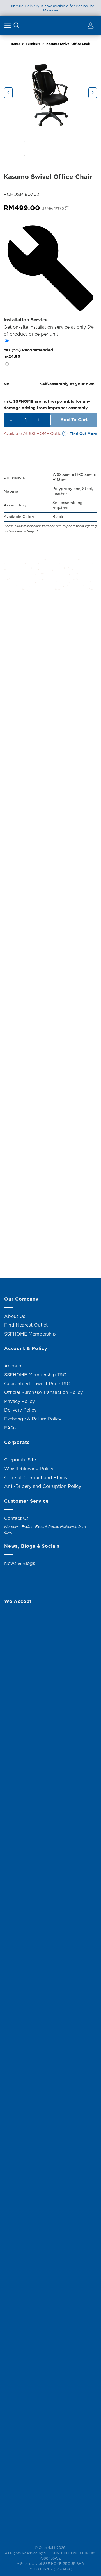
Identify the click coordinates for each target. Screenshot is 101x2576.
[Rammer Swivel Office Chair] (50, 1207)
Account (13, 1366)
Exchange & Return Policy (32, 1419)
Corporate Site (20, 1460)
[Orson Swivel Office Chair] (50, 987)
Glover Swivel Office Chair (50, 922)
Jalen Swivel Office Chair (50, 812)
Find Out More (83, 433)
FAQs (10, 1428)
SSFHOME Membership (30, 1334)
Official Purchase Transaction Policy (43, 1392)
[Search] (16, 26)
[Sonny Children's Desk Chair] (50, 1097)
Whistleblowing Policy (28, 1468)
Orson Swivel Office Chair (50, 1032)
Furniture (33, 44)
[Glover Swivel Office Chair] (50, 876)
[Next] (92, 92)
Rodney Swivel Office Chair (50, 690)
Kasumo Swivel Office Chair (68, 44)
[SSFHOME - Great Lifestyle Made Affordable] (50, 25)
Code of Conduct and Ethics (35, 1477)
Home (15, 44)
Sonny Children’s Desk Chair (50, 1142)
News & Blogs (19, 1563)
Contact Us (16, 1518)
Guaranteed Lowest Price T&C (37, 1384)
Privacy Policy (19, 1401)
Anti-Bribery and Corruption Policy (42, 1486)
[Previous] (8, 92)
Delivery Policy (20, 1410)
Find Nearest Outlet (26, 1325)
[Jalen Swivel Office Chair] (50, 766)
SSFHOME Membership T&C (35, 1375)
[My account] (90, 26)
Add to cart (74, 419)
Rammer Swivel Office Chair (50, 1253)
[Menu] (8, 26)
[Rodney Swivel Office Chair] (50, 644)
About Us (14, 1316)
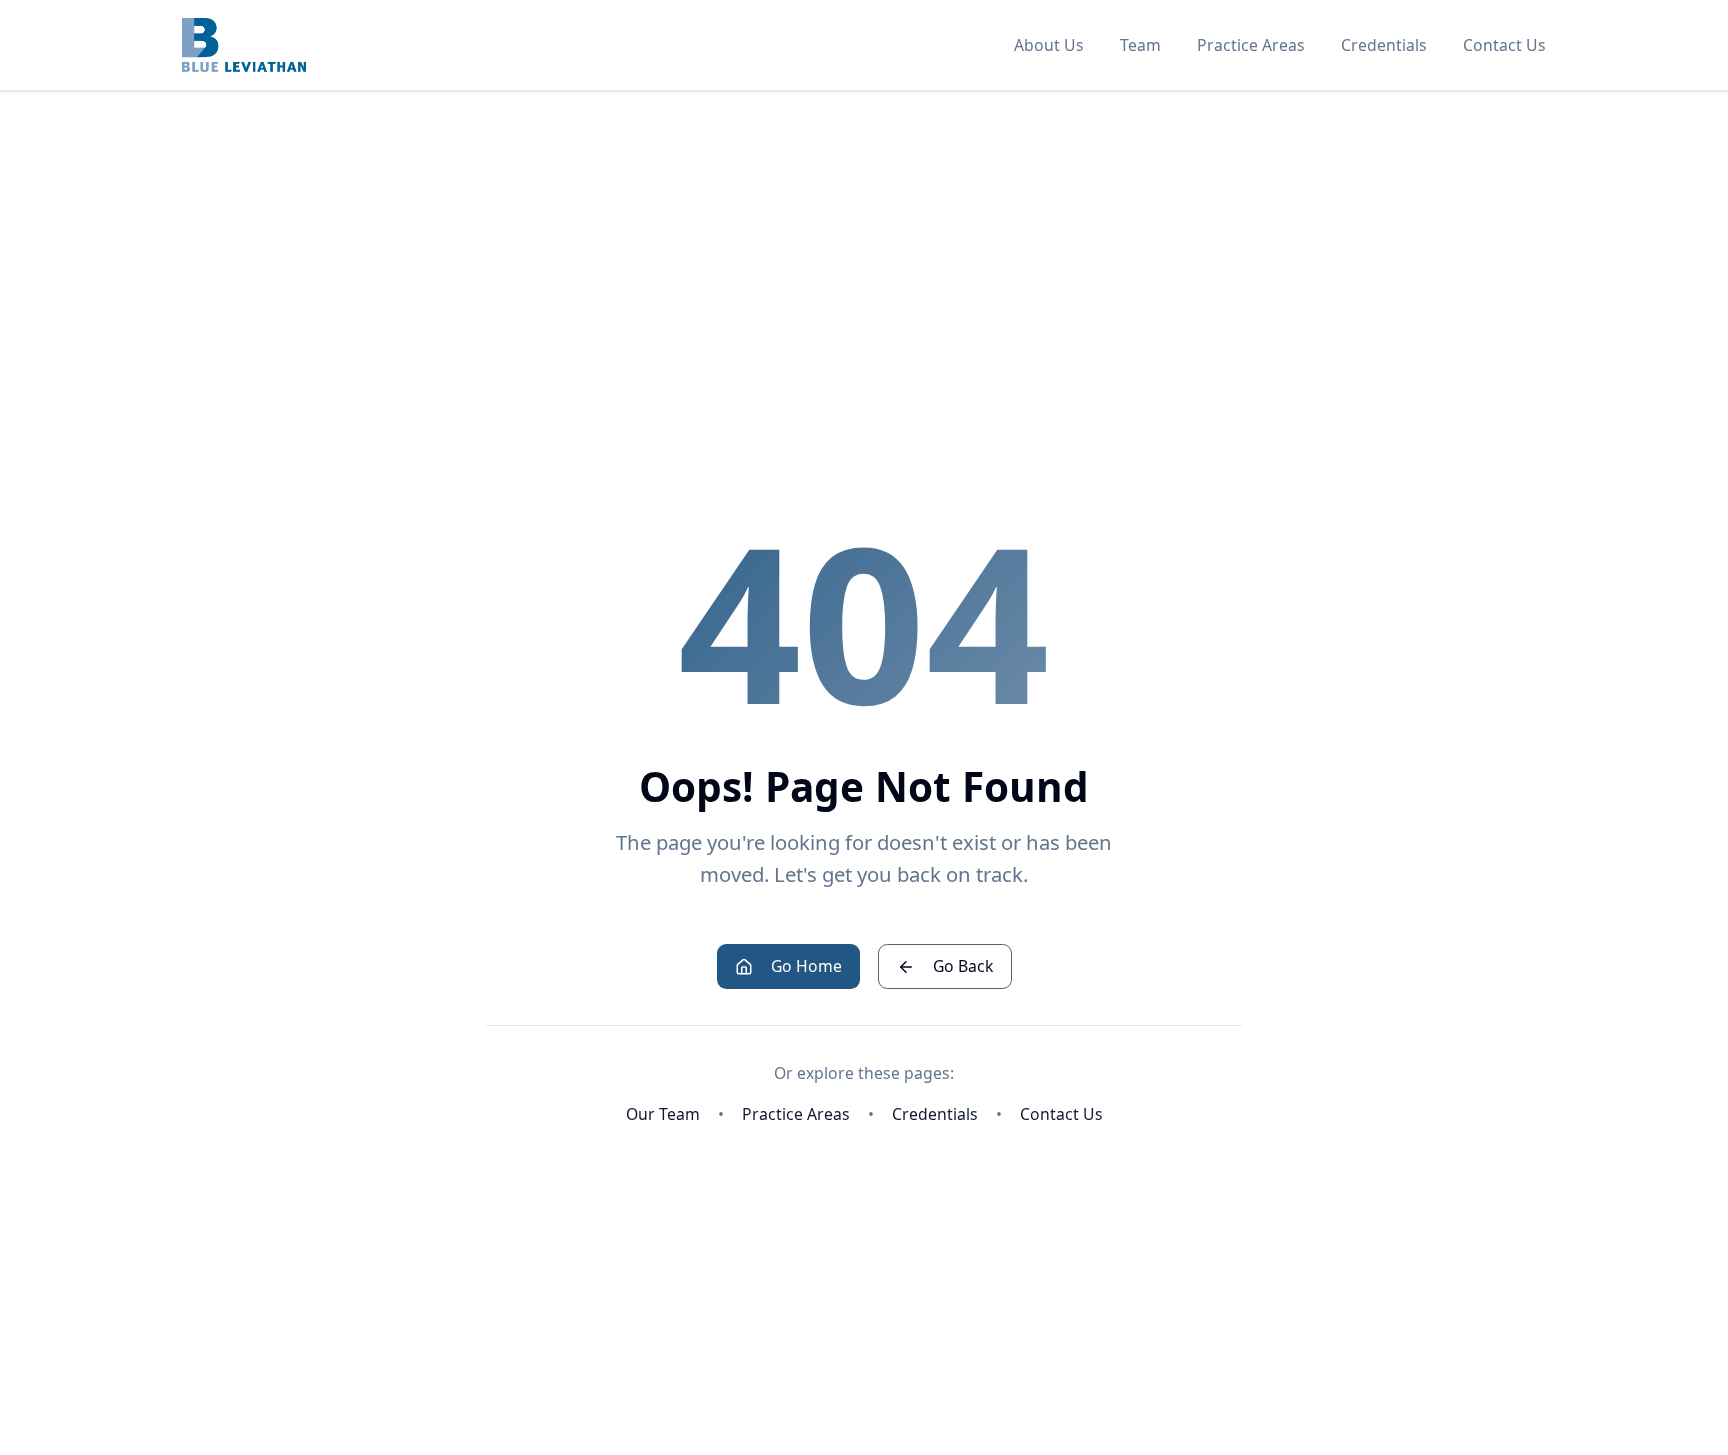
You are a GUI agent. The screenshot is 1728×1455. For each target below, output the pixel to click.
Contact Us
────────────────
### WHAT NEEDS TO BE DONE
Your job is to return all lines above that hold the word "Glover".

### FINISHED TASK
Glover Swivel Office Chair (50, 922)
[Glover Swivel Office Chair] (50, 876)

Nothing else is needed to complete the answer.